In a rare show of bipartisan action, Democrats and Republicans in the U.S. House and Senate united to send a strong rebuke to Activision Blizzard Entertainment. The video game giant has been roundly criticized for what many see as a censorial approach to the ongoing protests and crisis situation in Hong Kong.
The letter sent by Congress to Blizzard on October 18th was co-signed by Democratic Senator Ron Wyden, Republican Senator Marco Rubio, Democratic Representatives Alexandria Ocasio-Cortez and Tom Malinowski, and Republican Representative Mike Gallagher.
They begin by highlighting their concern over Blizzard’s treatment of Ng Wai Chung, the Hearthstone pro player who was made to forfeit tournament prize money and banned from Blizzard tournaments for a year after his public support of the Hong Kong protest movement. Blizzard’s move, and subsequent silence for a week, caused an uproar amongst gamers and reverberated worldwide.
The members of Congress from the get-go suggest that Blizzard’s choices were tied to their business interests in China. Their letter reads:
We write to express our deep concern about Activision Blizzard’s decision to make player Ng Wai Chung forfeit prize money and ban him from participating in tournaments for a year after he voiced support for pro-democracy protests in Hong Kong. This decision is particularly concerning in light of the Chinese government’s growing appetite for pressuring American businesses to help stifle free speech.
Activision Blizzard benefits from China’s growing market for e-sports, along with an investment from Tencent, one of China’s largest technology firms. As you and your company are no doubt aware, the Chinese government uses the size and strength of its economy to suppress opinions with which it disagrees.
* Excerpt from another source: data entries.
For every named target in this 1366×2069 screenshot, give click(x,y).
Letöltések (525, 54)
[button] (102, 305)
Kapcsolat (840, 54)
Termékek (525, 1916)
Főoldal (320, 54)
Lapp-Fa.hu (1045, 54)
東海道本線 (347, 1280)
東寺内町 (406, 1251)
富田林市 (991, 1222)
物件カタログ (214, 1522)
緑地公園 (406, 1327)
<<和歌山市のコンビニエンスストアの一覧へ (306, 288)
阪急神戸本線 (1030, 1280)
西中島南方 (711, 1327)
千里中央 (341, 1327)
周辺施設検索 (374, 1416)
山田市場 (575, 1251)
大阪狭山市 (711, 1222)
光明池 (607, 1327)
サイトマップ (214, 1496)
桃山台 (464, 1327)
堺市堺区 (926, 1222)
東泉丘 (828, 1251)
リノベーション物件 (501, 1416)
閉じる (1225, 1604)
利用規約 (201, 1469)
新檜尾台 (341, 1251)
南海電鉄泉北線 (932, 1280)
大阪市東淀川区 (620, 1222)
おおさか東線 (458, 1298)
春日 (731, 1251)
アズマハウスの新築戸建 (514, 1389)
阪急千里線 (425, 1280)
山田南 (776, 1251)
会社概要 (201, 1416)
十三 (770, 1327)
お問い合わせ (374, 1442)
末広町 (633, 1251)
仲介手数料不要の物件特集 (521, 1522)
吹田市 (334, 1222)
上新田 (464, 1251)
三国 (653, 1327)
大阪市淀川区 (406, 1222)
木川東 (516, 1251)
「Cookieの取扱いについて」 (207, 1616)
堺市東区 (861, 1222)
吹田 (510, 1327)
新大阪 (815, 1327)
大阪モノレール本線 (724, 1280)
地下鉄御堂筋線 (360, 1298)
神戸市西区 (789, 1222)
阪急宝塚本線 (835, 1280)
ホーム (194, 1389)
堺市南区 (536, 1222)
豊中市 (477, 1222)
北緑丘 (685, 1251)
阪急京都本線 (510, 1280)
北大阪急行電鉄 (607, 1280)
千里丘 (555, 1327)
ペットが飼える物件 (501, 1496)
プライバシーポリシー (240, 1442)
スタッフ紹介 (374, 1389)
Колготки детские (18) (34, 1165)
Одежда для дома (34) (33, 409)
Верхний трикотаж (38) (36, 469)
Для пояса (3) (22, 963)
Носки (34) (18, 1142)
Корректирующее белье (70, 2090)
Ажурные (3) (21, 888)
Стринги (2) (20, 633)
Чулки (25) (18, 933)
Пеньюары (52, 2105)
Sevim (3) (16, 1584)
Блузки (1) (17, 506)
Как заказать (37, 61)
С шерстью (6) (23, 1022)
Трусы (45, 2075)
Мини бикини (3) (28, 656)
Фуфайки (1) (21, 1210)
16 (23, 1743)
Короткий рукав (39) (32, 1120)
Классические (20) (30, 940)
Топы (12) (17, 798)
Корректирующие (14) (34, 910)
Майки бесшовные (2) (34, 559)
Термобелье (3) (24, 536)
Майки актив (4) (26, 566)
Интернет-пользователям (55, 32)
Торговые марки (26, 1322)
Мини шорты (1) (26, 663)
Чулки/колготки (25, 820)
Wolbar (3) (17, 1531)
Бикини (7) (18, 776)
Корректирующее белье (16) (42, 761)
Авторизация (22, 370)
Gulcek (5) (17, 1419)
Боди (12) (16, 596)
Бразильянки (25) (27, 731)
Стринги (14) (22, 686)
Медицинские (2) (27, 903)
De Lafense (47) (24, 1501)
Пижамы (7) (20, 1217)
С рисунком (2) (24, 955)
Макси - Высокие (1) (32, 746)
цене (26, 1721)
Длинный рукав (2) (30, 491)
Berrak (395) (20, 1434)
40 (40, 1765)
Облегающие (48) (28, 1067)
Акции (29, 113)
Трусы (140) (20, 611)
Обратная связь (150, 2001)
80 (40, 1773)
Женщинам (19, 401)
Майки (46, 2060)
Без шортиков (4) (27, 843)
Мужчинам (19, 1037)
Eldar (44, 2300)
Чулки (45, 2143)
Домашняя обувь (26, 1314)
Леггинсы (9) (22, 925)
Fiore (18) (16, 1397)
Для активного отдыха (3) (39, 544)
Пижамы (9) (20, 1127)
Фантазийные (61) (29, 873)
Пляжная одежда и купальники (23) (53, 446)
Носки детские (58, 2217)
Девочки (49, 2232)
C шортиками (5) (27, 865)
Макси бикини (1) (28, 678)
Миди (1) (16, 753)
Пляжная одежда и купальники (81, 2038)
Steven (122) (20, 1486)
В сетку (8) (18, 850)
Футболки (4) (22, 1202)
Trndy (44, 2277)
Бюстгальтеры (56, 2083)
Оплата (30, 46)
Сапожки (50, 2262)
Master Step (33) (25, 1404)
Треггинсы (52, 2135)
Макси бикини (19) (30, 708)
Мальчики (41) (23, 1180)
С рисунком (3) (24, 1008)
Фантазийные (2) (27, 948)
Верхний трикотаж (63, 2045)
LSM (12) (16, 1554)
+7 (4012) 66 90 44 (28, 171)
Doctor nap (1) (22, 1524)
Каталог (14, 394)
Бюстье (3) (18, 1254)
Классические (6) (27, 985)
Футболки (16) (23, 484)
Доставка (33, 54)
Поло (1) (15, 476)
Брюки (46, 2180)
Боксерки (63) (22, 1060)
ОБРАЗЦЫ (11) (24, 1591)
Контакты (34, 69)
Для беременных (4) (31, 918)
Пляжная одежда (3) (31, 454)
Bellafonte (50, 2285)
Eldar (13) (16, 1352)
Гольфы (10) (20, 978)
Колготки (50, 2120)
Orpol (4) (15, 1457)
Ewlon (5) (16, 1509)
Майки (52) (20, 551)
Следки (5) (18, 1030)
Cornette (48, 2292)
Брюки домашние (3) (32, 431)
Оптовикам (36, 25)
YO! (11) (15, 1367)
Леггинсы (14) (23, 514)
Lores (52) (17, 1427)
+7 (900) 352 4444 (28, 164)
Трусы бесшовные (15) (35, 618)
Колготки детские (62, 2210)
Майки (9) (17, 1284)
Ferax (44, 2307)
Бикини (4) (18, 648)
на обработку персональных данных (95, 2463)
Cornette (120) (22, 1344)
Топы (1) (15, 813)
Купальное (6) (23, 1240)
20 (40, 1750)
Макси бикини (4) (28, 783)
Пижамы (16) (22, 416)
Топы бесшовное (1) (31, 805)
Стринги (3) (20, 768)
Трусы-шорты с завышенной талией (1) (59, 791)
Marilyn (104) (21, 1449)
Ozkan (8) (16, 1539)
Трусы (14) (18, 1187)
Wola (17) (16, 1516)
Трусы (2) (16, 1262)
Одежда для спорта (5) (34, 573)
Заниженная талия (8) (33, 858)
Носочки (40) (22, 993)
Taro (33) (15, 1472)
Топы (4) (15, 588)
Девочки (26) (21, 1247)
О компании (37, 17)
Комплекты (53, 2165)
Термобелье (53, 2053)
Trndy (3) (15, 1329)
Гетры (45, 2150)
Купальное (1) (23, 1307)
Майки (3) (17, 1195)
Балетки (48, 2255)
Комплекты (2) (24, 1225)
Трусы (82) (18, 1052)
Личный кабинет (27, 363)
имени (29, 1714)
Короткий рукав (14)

Your company claims to stand by “one’s right to express individual thoughts and opinions,” yet many of your own employees believe that Activision Blizzard’s decision to punish Mr. Chung runs counter to those values. Because your company is such a pillar of the gaming industry, your disappointing decision could have a chilling effect on gamers who seek to use their platform to promote human rights and basic freedoms. Indeed, many gamers around the world have taken notice of your company’s actions, understandably calling for boycotts of Activision Blizzard gaming sites.
The Wyden/Rubio/Ocasio-Cortez/Malinowksi/Gallagher missive ends with a blistering call-out of Blizzard in no uncertain terms:
As China amplifies its campaign of intimidation, you and your company must decide whether to look beyond the bottom line and promote American values-like freedom of speech and thought-or to give in to Beijing’s demands in order to preserve market access. We urge you in the strongest terms to reconsider your decision with respect to Mr. Chung. You have the opportunity to reverse course. We urge you to take it.
You can read the entire Congressional letter, addressed to Blizzard Entertainment Chief Executive Robert Kotick, in PDF form here via Senator Wyden.
I first saw this go by in memefied form, a sign of how closely plugged-in Internet communities are tracking Blizzard’s activity. “CONGRESS JUST VIBECHECKED BLIZZARD,” wrote Tumblr user yourfavisawarcriminal when they posted the letter to the social blogging site. The post took off; support for Hong Kong’s pro-democracy movement and the protestors involved is largely universal across disparate online community lines, just as it brought together unlikely allies in Congress.
Other users on Tumblr added to the original post, having fun with imagining Ocasio-Cortez and Rubio battling together for once, but also underscoring how serious the issue is. That such prominent, often polarized lawmakers are unabashedly excoriating Blizzard together demonstrates how poorly the company has been performing on an international stage.
Oli Welsh, the editor over at Eurogamer, has an incisive piece about the “impossible choice” that Blizzard faces, concluding:
Battening down the hatches and riding it out is not going to work; this isn’t Diablo Immortal. It’s not about the account cancellations, which could never hope to tip the scales of risk when there’s a nation of 1.4 billion people on the other side. But it is about a battle for Blizzard’s values, its identity, its soul. It will lose talent over this. It will lose loyalty. It will lose respect. More incidents like this will inevitably follow and Blizzard will, by increments, become a smaller company, a meaner one, a company that has lost touch with its sense of purpose. Eventually, the games will suffer. They will be less good, and players will desert them not for some ideological cause, but because they won’t be as much fun any more. The magic will have gone.
This is a situation that, as Welsh points out, will no doubt continue to unravel over many incremental incidents and even years for Blizzard, and there may not be easy answers or fixes. But we can take some heart in the knowledge that, at the moment, prominent names in the U.S. government are aware of what’s happening, and they have transcended partisanship to repudiate Blizzard’s moves thus far. The whole world is watching.